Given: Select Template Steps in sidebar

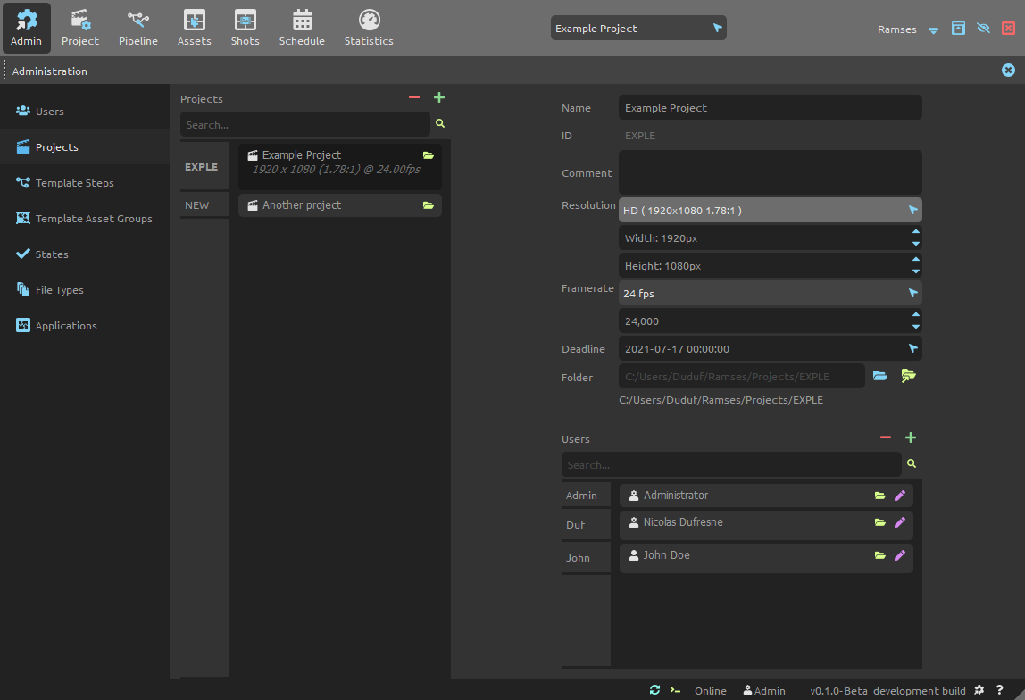Looking at the screenshot, I should coord(75,183).
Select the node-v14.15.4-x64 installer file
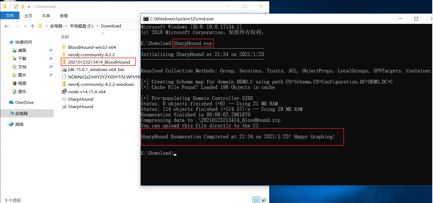The height and width of the screenshot is (203, 433). coord(87,92)

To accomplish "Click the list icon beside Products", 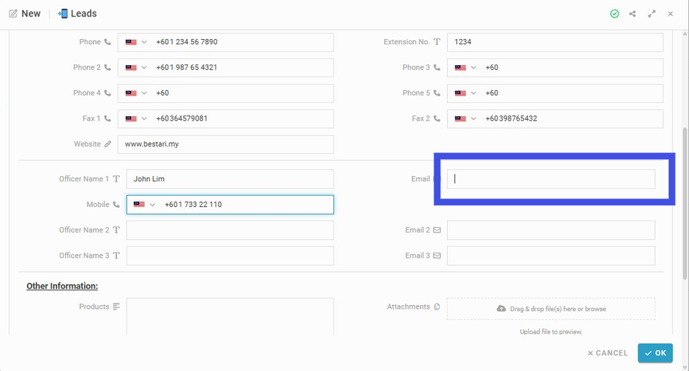I will coord(116,307).
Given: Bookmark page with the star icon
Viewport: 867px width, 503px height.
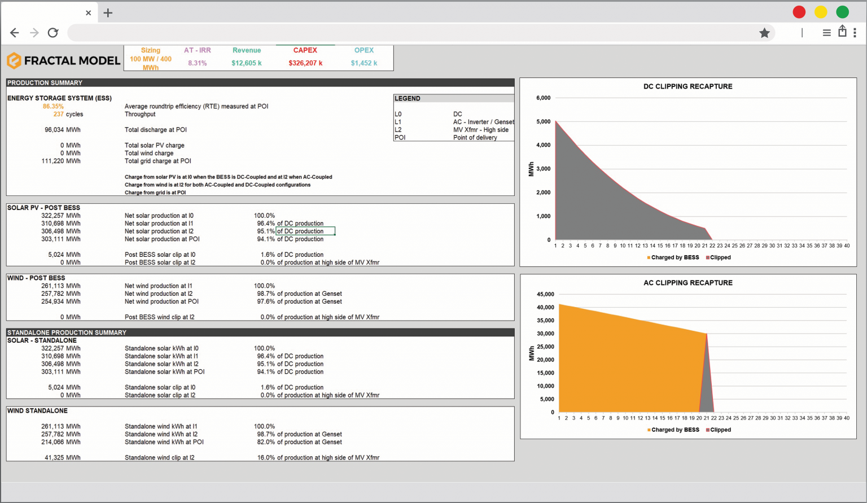Looking at the screenshot, I should pyautogui.click(x=764, y=33).
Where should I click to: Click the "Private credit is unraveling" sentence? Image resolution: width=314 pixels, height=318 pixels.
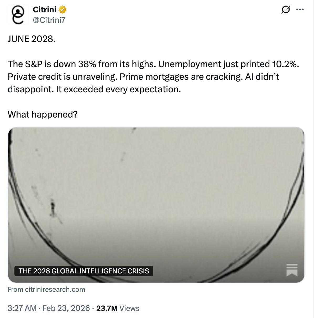tap(62, 77)
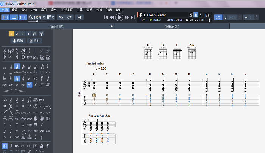This screenshot has height=153, width=265.
Task: Select voice 2 in the edition panel
Action: pyautogui.click(x=17, y=34)
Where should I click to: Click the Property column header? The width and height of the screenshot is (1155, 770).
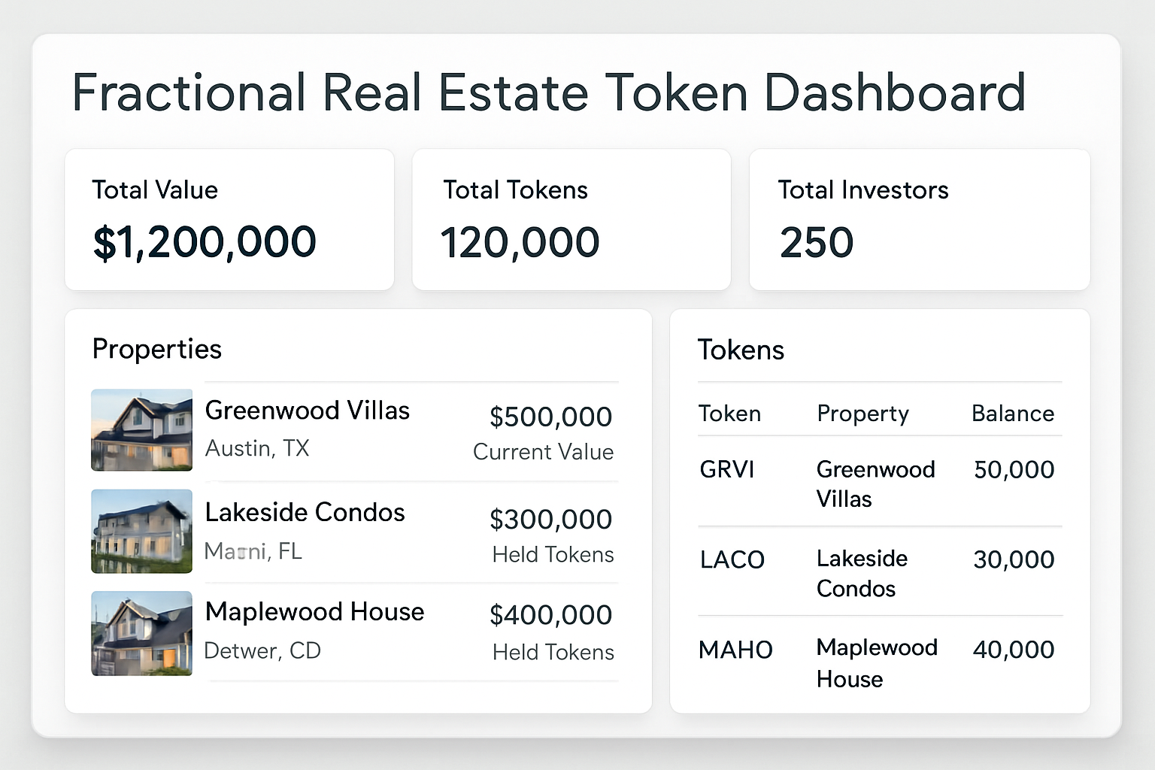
··········
* _Task prompt_: All that is required is the lines from the line containing "Viewport: 867px width, 503px height." through the end of the records above, copied exactly, and none of the pictures.

* _The answer_:
Viewport: 867px width, 503px height.
Looking at the screenshot, I should pyautogui.click(x=764, y=33).
Where should I click to: Click the "Private credit is unraveling" sentence? Image resolution: width=314 pixels, height=318 pixels.
tap(62, 77)
This screenshot has height=153, width=265.
Task: Select voice 2 in the edition panel
Action: pyautogui.click(x=17, y=34)
Where should I click to: Click the Property column header? The width and height of the screenshot is (1155, 770).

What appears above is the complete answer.